Non-destructive detection, triage templates, and safe PoCs for hunters
Written by 4cid.burn · October 23, 2025 · The Undergrid
Every hunter starts here
Before API fuzzers, before massive recon, before you automate half the internet — there’s SQL Injection.
It’s not nostalgia. It’s anatomy. If you don't understand how SQLi really works, you don't understand how the web breathes.
The single quote that changes a query is the smallest, most honest probe of a system's trust. It reveals where data becomes logic.
Modern hunters who lean only on tools miss what the quiet ones see: why an ORM call becomes unsafe when string concatenation survives a refactor,
or why a mobile API that 'looks safe' exposes the same vulnerabilities as a legacy admin page. Understand the substrate and you stop chasing symptoms.
SQLi evolved — it's not the same old bug
The low-hanging fruit has been picked. What remains are the corner cases: JSON keys injected into raw queries, query builders abused by dynamic filters,
secondary endpoints inside microservices that escaped code review. Expertise is pattern recognition: seeing the developer's assumptions and breaking them.

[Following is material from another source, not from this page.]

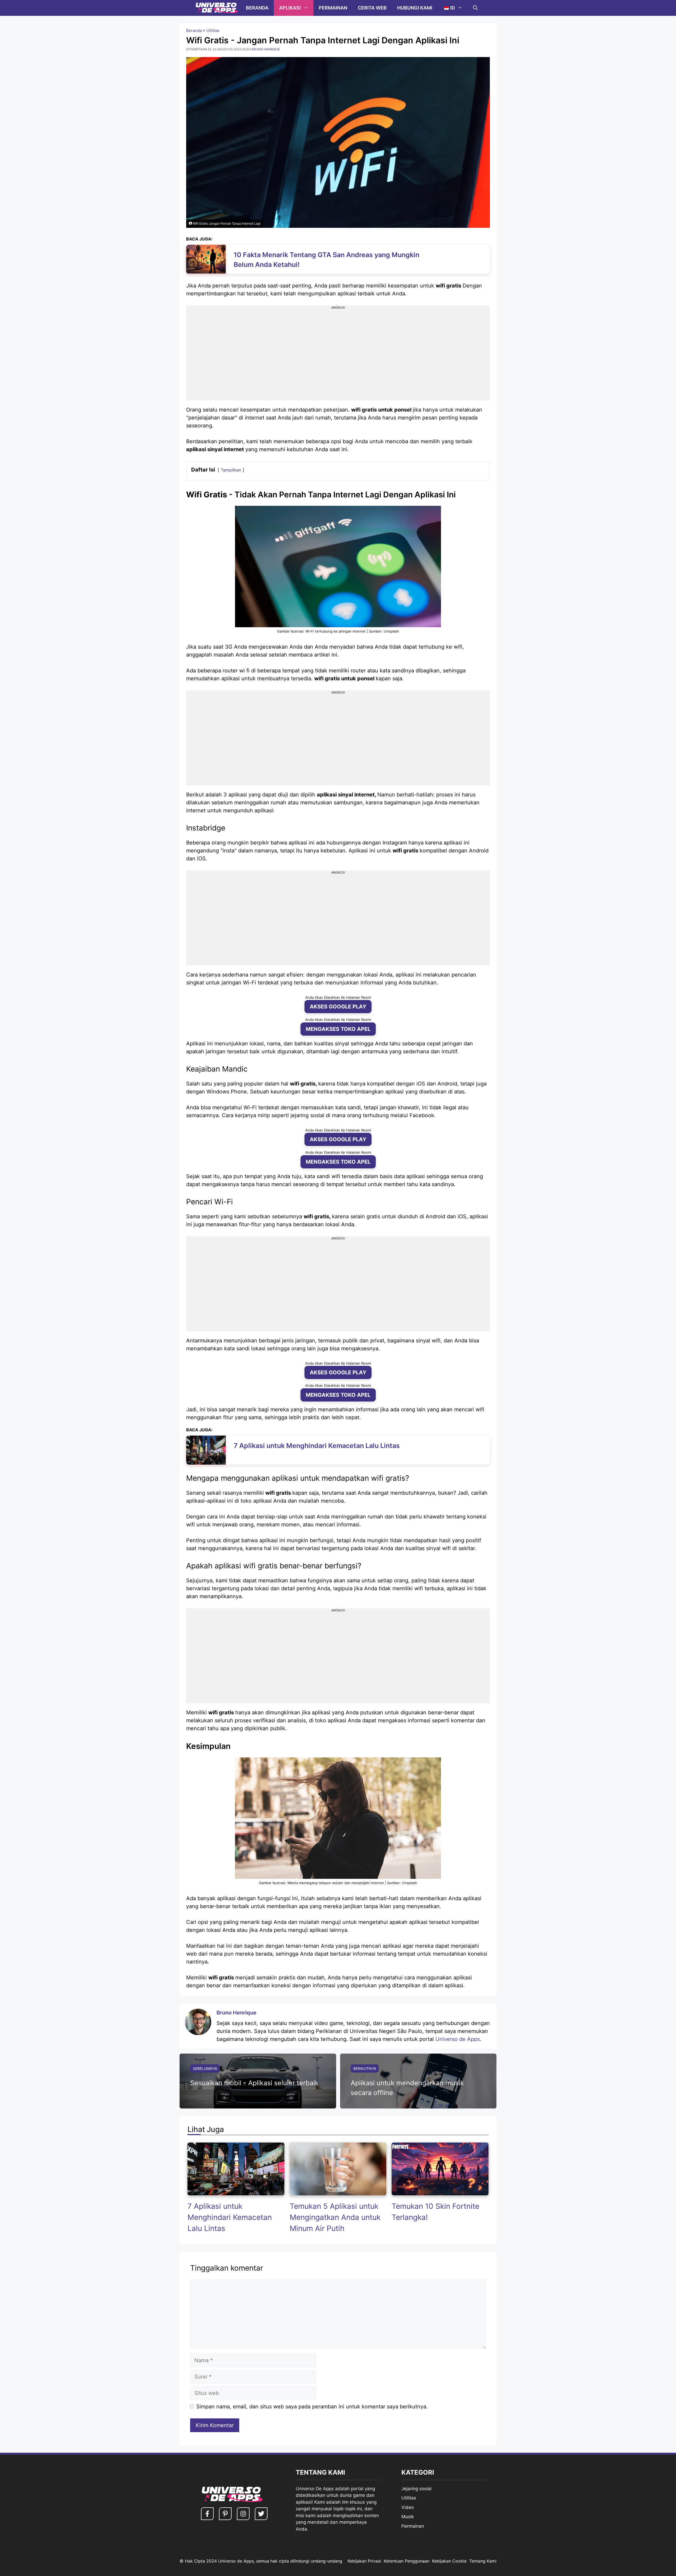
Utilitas (212, 30)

When you think like the database — what it expects, what it tolerates, how it formats errors — you craft PoCs that are quiet, precise, and triage-friendly.
The ground truth
The database never lies. Every input that reaches it carries the fingerprint of the developer’s trust. SQLi teaches you to read that trust backwards —
to see how the app's faith in input becomes its undoing. Once you see it, you test assumptions, not just inputs.
GET /item?id=5' AND IF(SUBSTRING((SELECT database()),1,1)='a', SLEEP(2), 0)--
Why this matters for a bug bounty hunter
Because every injection teaches you about trust boundaries. Knowing SQLi isn't just about getting a PoC — it's about pivoting:
from a web parameter to a mobile API to a microservice, all with the same mental model. It shifts you from a scanner operator to a solver.
In reports, triagers respond to clarity and minimalism. A good PoC shows how the DB behaved differently — not a data dump of everything you guessed.
That discipline increases signal, reduces noise, and gets bounties paid faster.
Field advice — hunting with restraint
Start manual. Confirm boolean differences and length/timing locally before automating. When you reach for automated tools, keep level and risk low.
If you need to enumerate sensitive tables, ask triage for permission — aggressive enumeration often kills programs and your reputation.
Protect the asset as you test it. Responsible testing is a mark of professionalism, and professionalism pays in the long run — both reputationally and financially.